■ Supplied data
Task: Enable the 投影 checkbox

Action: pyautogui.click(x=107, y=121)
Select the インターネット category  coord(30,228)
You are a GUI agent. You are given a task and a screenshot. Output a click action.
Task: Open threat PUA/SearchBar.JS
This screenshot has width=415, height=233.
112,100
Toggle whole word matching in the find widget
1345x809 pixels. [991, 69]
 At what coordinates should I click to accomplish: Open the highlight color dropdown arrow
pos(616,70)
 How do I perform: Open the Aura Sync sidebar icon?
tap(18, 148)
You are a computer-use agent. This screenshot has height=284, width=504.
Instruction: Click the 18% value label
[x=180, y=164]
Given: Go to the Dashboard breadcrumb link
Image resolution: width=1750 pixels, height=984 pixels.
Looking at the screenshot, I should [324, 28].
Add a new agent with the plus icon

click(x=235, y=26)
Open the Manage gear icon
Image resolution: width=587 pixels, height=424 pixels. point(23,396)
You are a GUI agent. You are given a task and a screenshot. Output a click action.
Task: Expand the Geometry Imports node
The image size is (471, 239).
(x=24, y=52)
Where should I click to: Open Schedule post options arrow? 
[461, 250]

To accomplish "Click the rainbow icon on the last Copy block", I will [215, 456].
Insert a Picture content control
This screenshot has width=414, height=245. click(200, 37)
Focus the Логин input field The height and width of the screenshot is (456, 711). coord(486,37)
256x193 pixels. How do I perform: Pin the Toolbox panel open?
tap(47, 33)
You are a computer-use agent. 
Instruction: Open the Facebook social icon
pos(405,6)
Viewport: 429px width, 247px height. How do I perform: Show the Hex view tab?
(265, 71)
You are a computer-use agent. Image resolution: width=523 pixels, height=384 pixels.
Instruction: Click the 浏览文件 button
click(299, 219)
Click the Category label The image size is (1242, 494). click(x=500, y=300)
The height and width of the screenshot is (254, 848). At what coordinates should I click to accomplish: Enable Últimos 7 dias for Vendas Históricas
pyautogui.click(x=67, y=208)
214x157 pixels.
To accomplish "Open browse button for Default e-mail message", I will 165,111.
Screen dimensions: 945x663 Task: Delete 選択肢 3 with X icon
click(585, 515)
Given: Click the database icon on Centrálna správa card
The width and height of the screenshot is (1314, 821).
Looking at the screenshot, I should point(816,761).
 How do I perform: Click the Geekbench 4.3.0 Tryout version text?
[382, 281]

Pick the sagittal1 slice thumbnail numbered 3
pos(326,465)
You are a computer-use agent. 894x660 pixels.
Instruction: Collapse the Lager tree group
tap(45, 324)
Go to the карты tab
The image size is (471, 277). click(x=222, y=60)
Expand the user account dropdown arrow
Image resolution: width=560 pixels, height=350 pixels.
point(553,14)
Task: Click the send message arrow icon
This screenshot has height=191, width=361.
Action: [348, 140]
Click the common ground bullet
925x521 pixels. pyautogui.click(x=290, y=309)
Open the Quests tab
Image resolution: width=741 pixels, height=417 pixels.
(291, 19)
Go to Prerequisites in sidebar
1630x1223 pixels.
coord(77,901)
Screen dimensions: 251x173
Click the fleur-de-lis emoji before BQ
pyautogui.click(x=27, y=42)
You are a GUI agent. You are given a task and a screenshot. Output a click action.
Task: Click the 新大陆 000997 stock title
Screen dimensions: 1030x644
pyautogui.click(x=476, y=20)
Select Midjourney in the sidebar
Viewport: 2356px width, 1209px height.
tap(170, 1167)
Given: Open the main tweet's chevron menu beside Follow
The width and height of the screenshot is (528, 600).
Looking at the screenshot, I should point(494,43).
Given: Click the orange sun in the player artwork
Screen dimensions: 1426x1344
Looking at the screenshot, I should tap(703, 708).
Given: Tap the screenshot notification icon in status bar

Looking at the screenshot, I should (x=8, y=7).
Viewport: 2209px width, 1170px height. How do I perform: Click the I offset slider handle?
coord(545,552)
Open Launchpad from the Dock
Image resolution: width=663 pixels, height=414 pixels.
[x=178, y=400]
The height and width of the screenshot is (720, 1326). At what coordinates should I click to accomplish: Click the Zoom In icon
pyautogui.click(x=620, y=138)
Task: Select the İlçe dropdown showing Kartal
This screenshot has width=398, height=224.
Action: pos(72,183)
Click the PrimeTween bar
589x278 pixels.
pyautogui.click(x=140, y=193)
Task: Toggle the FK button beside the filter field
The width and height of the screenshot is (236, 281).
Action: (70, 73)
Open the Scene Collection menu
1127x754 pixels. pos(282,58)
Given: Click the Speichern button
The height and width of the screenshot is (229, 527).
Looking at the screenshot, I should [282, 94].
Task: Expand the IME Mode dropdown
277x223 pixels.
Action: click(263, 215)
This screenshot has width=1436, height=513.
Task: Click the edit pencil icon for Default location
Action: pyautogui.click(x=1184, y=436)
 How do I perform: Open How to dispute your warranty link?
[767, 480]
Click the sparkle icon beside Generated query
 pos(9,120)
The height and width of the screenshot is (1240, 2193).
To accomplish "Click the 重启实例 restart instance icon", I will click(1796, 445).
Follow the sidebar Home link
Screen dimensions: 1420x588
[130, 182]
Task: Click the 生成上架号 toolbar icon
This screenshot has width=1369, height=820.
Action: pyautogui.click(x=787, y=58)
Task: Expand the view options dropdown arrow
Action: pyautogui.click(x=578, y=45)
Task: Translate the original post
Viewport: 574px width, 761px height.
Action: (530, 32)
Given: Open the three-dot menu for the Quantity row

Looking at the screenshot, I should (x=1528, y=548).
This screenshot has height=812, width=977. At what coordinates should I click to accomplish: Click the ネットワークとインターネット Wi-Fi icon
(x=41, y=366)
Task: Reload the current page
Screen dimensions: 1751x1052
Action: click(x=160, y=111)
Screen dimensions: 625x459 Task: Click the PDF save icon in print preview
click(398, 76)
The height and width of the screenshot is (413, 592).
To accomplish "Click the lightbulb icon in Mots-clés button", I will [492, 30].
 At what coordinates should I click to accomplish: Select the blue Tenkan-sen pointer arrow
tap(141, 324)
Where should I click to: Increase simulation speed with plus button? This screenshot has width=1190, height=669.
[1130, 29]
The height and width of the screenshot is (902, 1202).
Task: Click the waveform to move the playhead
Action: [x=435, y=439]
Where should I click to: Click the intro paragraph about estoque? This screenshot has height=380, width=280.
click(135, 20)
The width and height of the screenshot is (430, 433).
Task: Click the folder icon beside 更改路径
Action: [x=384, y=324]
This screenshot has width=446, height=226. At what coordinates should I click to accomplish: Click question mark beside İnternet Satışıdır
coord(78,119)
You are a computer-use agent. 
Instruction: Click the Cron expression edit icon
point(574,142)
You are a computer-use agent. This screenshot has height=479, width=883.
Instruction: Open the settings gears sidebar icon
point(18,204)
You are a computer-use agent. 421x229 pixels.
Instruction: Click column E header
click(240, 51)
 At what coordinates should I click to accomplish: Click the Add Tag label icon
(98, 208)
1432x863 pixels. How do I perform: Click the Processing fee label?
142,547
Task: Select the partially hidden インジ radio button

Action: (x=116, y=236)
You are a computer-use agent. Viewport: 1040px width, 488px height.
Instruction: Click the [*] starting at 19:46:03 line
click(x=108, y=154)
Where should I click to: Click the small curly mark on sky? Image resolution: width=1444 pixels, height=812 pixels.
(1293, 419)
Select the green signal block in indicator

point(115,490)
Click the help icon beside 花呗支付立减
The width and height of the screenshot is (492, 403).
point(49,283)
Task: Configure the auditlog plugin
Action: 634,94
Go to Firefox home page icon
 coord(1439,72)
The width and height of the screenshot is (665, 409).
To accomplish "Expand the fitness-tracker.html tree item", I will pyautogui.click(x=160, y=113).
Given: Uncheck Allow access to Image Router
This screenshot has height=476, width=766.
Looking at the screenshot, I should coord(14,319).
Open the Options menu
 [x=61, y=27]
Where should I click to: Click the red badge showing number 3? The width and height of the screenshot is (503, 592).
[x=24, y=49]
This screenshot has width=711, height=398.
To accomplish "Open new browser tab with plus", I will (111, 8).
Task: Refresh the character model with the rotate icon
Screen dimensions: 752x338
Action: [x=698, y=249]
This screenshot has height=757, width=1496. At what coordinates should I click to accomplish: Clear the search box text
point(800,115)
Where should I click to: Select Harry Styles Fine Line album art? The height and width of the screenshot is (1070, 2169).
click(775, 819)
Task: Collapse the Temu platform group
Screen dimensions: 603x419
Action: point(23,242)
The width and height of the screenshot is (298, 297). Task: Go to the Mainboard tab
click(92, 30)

■ Direction
Count the lines in the items above that contain the string "post", and reply with the number alone.

■ Answer to this problem
2